▸ Problem description
Given the entries that follow, write out exactly the lines starting at the one containing "Task: Expand Display" and ending at the one containing "Collapse the Move", both ends included, and only those.

▸ Data in this exercise
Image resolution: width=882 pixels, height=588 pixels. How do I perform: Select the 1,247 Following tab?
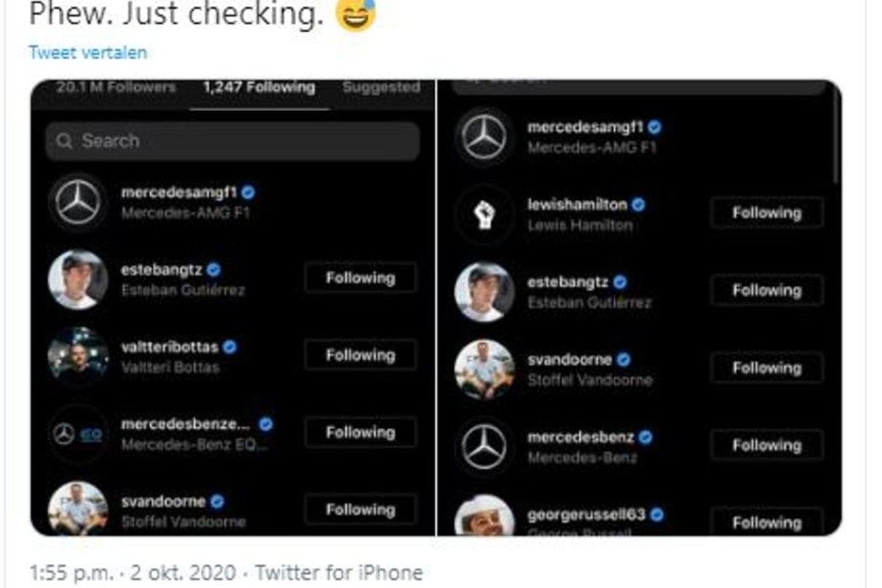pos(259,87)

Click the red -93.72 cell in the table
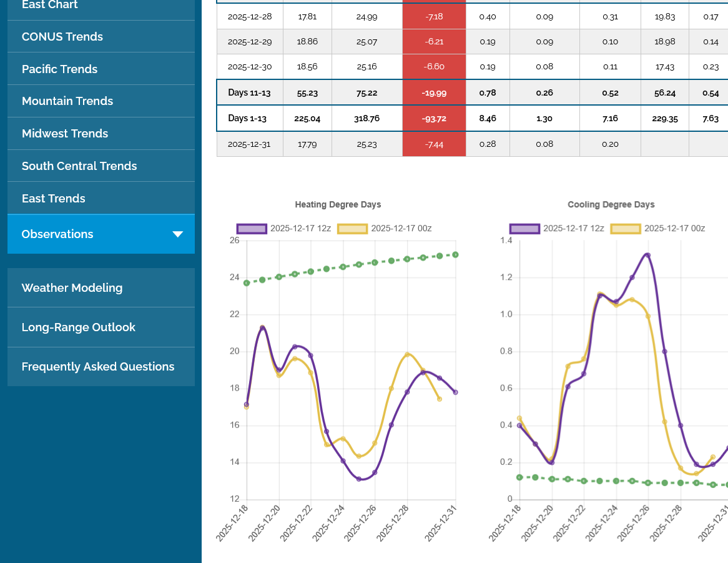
* * *
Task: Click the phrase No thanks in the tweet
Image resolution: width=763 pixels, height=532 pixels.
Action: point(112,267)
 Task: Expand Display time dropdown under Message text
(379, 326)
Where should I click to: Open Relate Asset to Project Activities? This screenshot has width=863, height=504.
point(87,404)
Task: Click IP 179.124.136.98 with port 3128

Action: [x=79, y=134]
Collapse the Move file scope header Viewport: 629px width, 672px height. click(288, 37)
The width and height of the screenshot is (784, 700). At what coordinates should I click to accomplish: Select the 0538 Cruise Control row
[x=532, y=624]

▸ Written solution
 Task: Expand Display time dropdown under Message text
(379, 326)
Where should I click to: Open Relate Asset to Project Activities? This screenshot has width=863, height=504.
point(87,404)
Task: Click IP 179.124.136.98 with port 3128

Action: [x=79, y=134]
Collapse the Move file scope header Viewport: 629px width, 672px height. click(288, 37)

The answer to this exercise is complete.